## Work instructions
The answer should consist solely of the lines from the first one below through the line containing "enero 2014 (484, 1692)", copied exactly.

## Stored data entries
-----

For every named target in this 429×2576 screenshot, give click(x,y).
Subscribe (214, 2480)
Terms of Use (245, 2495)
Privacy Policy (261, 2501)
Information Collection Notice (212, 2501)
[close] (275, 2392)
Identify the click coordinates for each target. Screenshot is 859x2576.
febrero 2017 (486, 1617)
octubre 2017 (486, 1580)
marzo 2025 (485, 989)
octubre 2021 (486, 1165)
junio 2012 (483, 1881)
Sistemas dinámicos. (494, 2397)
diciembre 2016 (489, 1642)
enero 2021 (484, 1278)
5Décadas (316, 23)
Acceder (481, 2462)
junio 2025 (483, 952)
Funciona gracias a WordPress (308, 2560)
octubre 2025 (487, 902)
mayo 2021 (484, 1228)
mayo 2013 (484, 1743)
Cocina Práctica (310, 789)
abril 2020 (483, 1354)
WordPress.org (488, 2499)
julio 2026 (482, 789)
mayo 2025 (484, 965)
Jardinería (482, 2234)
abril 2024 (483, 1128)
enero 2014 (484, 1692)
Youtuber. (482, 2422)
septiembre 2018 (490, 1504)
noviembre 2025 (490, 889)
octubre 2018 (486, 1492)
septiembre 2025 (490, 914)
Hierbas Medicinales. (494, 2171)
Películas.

-----

## Your response
For every named target in this 429×2576 screenshot, give click(x,y).
Subscribe (214, 2480)
Terms of Use (245, 2495)
Privacy Policy (261, 2501)
Information Collection Notice (212, 2501)
[close] (275, 2392)
Identify the click coordinates for each target. Screenshot is 859x2576.
febrero 2017 (486, 1617)
octubre 2017 (486, 1580)
marzo 2025 (485, 989)
octubre 2021 (486, 1165)
junio 2012 (483, 1881)
Sistemas dinámicos. (494, 2397)
diciembre 2016 (489, 1642)
enero 2021 (484, 1278)
5Décadas (316, 23)
Acceder (481, 2462)
junio 2025 (483, 952)
Funciona gracias a WordPress (308, 2560)
octubre 2025 (487, 902)
mayo 2021 (484, 1228)
mayo 2013 (484, 1743)
Cocina Práctica (310, 789)
abril 2020 (483, 1354)
WordPress.org (488, 2499)
julio 2026 (482, 789)
mayo 2025 (484, 965)
Jardinería (482, 2234)
abril 2024 (483, 1128)
enero 2014 (484, 1692)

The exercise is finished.